-------- Source excerpt

As an author, I have no say about my covers (well, beyond the usual pleading, begging, and generally undignified behaviour that I will spare you all), and none on the cover blurb; I have no say about what goes on the spine, and in the end, no say about where the book is actually shelved in the stores.

But as a reader, I know roughly what I want to read on any given day (the exception to this is Terry Pratchett, who I can read in any mood, at any time, and in any sleep-deprived state) and I tend to pick up a book according to that amorphous desire. And boy, if I pick up what I think is a Robin McKinley novel, and I end up with a Horror novel or a Military SF novel, I'm likely to be peeved beyond reason at the book I did get. Even when the book itself, as written, is entirely blameless.

Nothing new here.

But… wait, I'll get to the relevant part.

I write under two names (well, or three, if you count the Sagara West amalgamation): Michelle West (largely for DAW) and Michelle Sagara (for Luna); my first four novels, written as Michelle Sagara, have been reprinted by BenBella books under the name "Michelle Sagara West".

----------------
-------- Information provided

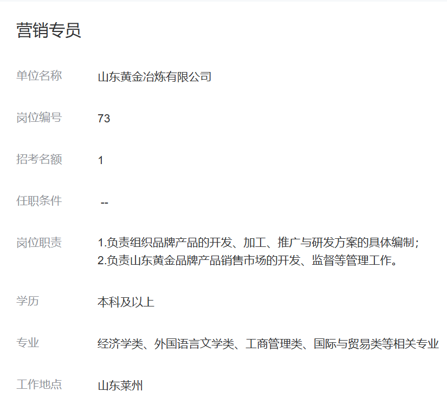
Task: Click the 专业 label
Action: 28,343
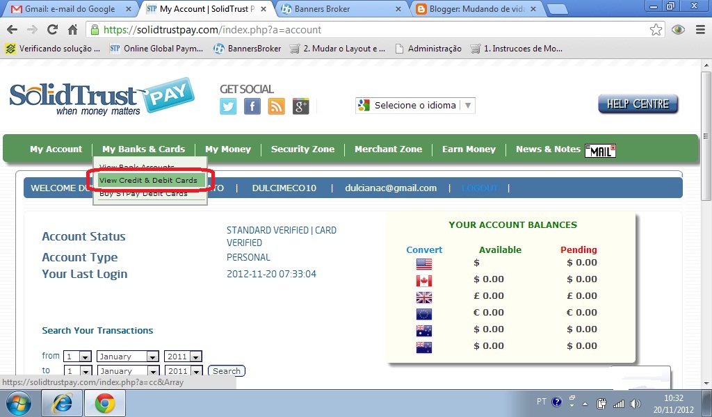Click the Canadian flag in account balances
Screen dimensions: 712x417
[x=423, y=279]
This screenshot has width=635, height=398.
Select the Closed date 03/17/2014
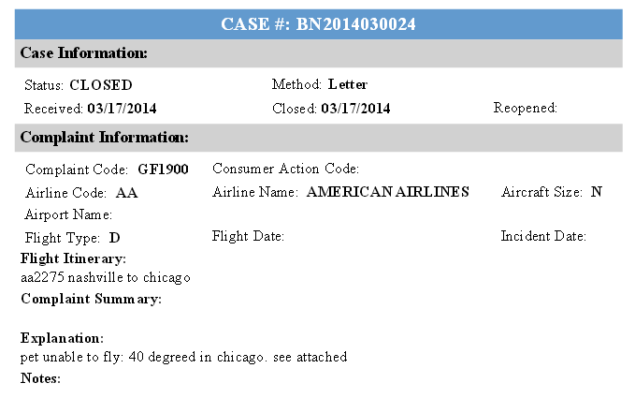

----------------
-------- Information provided

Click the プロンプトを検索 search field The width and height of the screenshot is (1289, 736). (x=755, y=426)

----------------
-------- Information provided

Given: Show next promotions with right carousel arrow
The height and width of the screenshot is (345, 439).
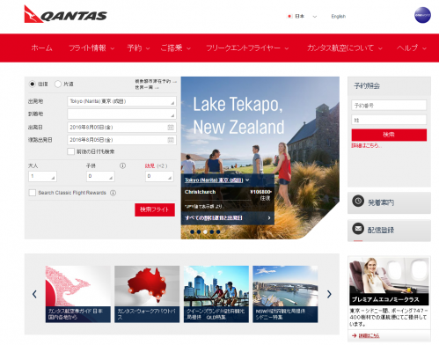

----------------

> _Set task 1_
Answer these questions using the excerpt on book covers:
(a) Which author does the writer say can be read in any mood, at any time?
(b) Under which name does the writer publish for Luna?
(c) Under what name has BenBella reprinted the writer's first four novels?
> _Set task 2_
Reproduce everything in the excerpt on book covers from "As an author, I" down to "in the stores.", word for word.
The listing is separate material and has no connection to the excerpt on book covers.

> _Full output 1_
(a) Terry Pratchett
(b) Michelle Sagara
(c) Michelle Sagara West

> _Full output 2_
As an author, I have no say about my covers (well, beyond the usual pleading, begging, and generally undignified behaviour that I will spare you all), and none on the cover blurb; I have no say about what goes on the spine, and in the end, no say about where the book is actually shelved in the stores.